Uma das medidas de responsabilidade
médica que pode contribuir para anular as conseqüências
negativas advindas do progresso tecnológico consiste em revalorizar
o exame clínico na formação médica. Não
se trata de voltar ao passado, mas de estabelecer uma hierarquia de valores.

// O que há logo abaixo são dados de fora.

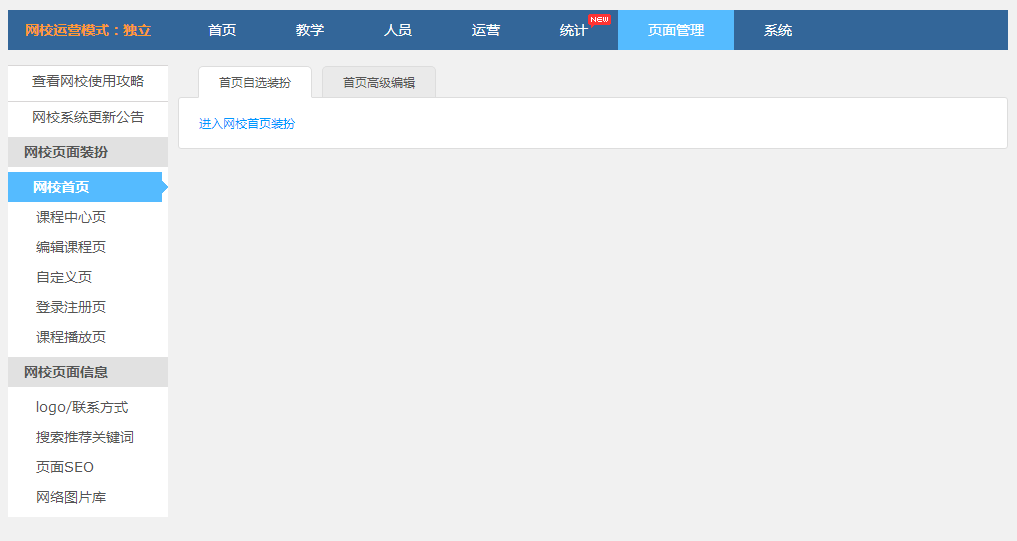Open 网校系统更新公告 in the sidebar
Viewport: 1017px width, 541px height.
(88, 117)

Como diz o Prof. Celmo Porto
no prefácio de seu livro Semiologia Médica não
há incompatibilidade entre a clínica e a tecnologia médica.
É necessário,
entretanto, que o médico esteja preparado para utilizar com proveito
todos os recursos tecnológicos de que dispõe atualmente.
Desde o início do
curso, o estudante deve ser instruído quanto às indicações,
limitações e sensibilidade de cada método de exame
auxiliar.
Deve aprender que os exames
complementares (e por isso são assim chamados) só devem ser
solicitados após um cuidadoso exame clínico do paciente,
compreendendo anamnese e exame físico, e a formulação
clara da ou das hipóteses diagnósticas, e não às
cegas, como o pescador que atira a rede à água na esperança
de pegar um peixe.
É necessário
que o médico esteja apto a fazer uma avaliação crítica
da relação custo-benefício de cada exame em diferentes
situações. Muitos exames são desnecessários
e nada acrescentam ao diagnóstico e ao tratamento.
Finalmente, lembrar que
a responsabilidade do diagnóstico é sempre do médico
que atende o paciente e não das máquinas ou dos técnicos
que as operam, e que o paciente deve ser visto como um ser humano, uma
pessoa, e não como uma outra máquina que necessita reparos.
Como dizia um dos maiores
clínicos deste século, que foi Osler, a medicina deve começar
com o paciente, continuar com o paciente e terminar com o paciente.
___________
*Versão apresentada ao XIV Encontro Científico do Acadêmicos
de Medicina. Goiânia, 20/09/2002.
Atualizado em 24/10/2008
Joffre M. de Rezende, Professor Emérito da Faculdade de Medicina
da Universidade Federal de Goiás. Membro da Sociedade Brasileira
e da Sociedade Internacional de História da Medicina.